Table I: Anomalies associated with lumbar hernia.

Lumbocostovertebral syndrome, which includes one or more of following anomalies:
Hemivertebra, rib abnormalities (absence, hypoplasia, fusion, gap), aplasia of dorsolumbar muscles, scoliosis eventually with the
convex curve on the site of hernia.
Other isolated or associated abnormalities, in alphabetic order:
1. absence of the gallbladder and cystic duct
2. absence of the right kidney
3. absence of the tibia
4. bilateral dislocation of the radial head
5. pseudocholinesterase deficiency
6. crossed-fused renal ectopia
7. eventration of the right hemidiaphragm
8. focal nodular hyperplasia of the liver
9. hydrometrocolpos
10. hydronephrosis secondary to ureteropelvic obstruction
11. inguinal hernia
12. malrotation of the gut
13. ARM
14. micrognathia
15. microophtalmia
16. monolateral anorchia
17. monolateral criptorchidism
18. posterior meningomyelocele
19. sciatic hernia
20. 7th nerve paralysis

The association with pseudocolinestherase deficiency is a rare finding: in fact, to the best of our knowledge, it is the first case reported in the literature. The causes of acquired hernias are very different and may follow trauma, regional surgery for posterior meningocele or neuroblastoma and lastly, an infection involving the kidney area [12-24]. A Roentgenogram of the lumbar region may detect air filled bowel loops in the sac, whereas CT and US are most useful diagnostic tools especially to detect solid organs in the sac [25-27]. Generally unilateral and exceptionally bilateral – as in the case described by Touloukian and Karamani [8, 13] – congenital lumbar hernia occur in twice as much in males than in females. The treatment of lumbar hernia is surgical and should be performed in the first year of life [28-34] or as soon as the diagnosis is made to prevent incarceration; this is nevertheless a very rare event, the case reported by Hancock and Wiseman is the only one in the literature so far [32].

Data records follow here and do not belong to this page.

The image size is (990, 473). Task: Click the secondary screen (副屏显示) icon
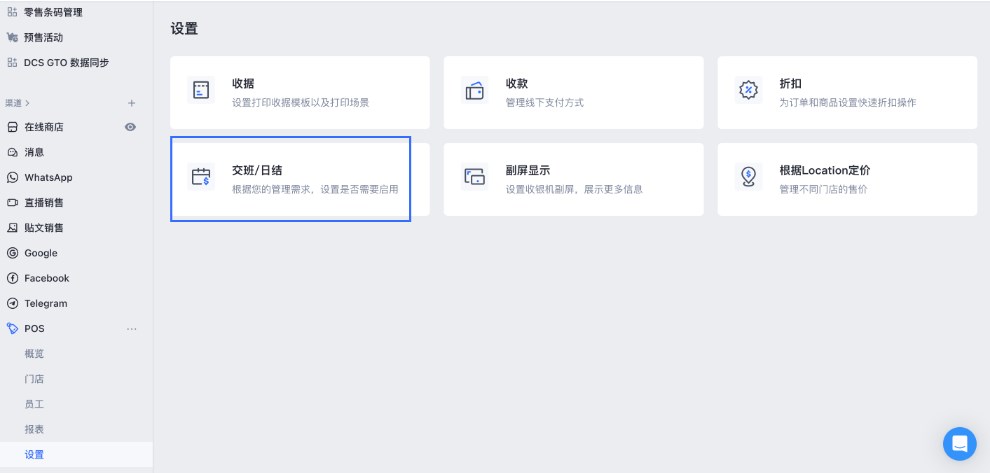pyautogui.click(x=474, y=178)
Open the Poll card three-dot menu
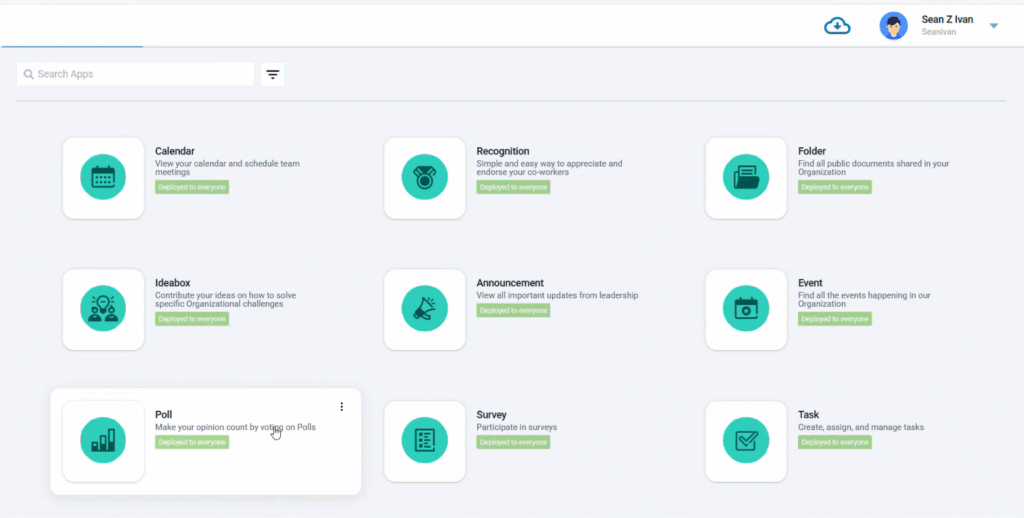The image size is (1024, 518). point(341,407)
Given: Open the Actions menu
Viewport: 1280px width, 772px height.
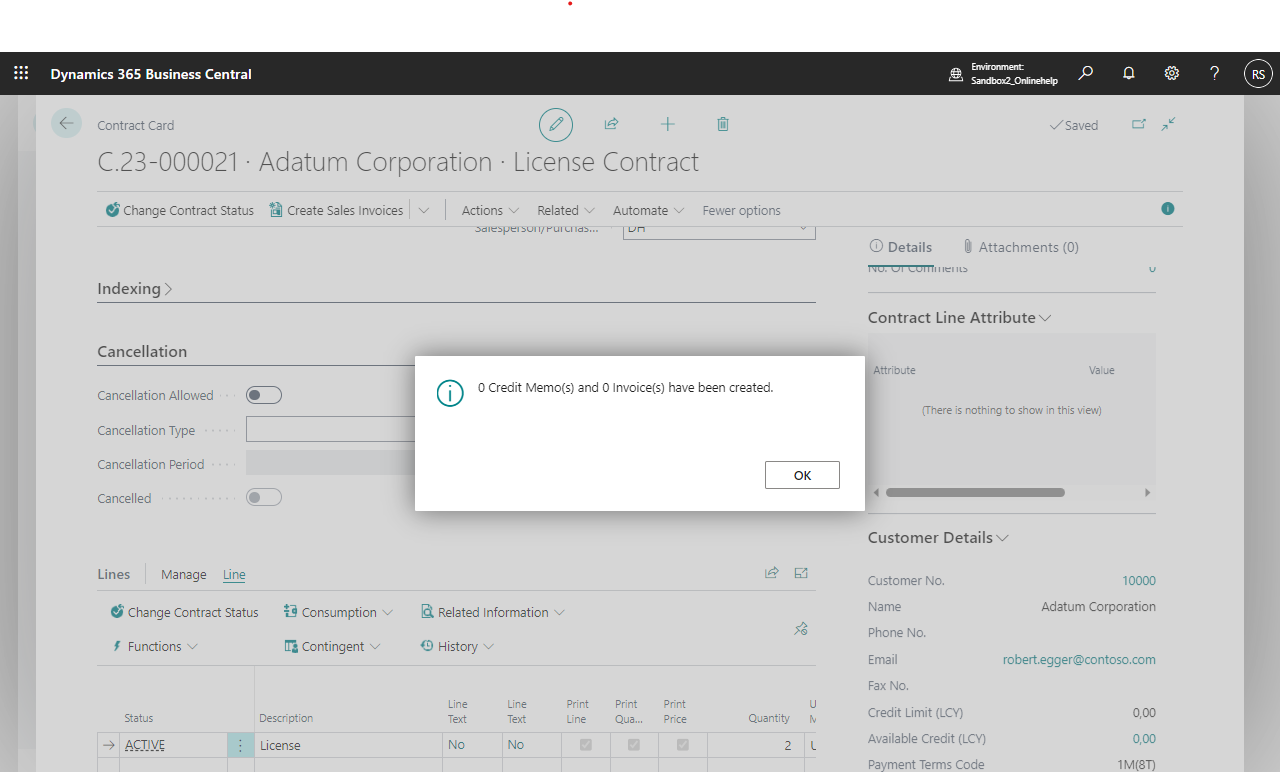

A large defect also requires early repair, to avoid worsening until the time of surgery. Surgical repair consists in a simple closure of the fascial defects or in a double layer musculo-fascial repair using interrupted non absorbable suture without tension. In the presence of a large defect, a patch of Goretex or Dacron of muscle mesh prosthesis may be used between the internal oblique muscle, the transverse muscle and the periosteum of the iliac crest. With the increased availability of and experience with videosurgery, lumbar hernias may also be repaired with the laparoscopic approach [35-38]. The laparoscopic approach is very simple. The patient is placed in a semilateral position with a 45 degree elevation corresponding to the side of the hernia. An open laparoscopy is made using a 5-10 mm trocar according the age of the patient. After inducing pneumoperitoneum and inserting the laparoscope, two trocars are placed to introduce the dissection instruments – one in the infraumbilical midline and the other in the supraumbilical midline. After defining the edges of the hernia, a single suture of fascial defects or a double layer of the musculo-fascial defects is performed. In case of a large defect, a polypropylene mesh is inserted and anchored to the 12th rib in case of superior lumbar hernia, or to the iliac crest in case of inferior lumbar hernia. Prognosis of the lumbar hernia is good and only one case of recurrence has been reported in the literature [32].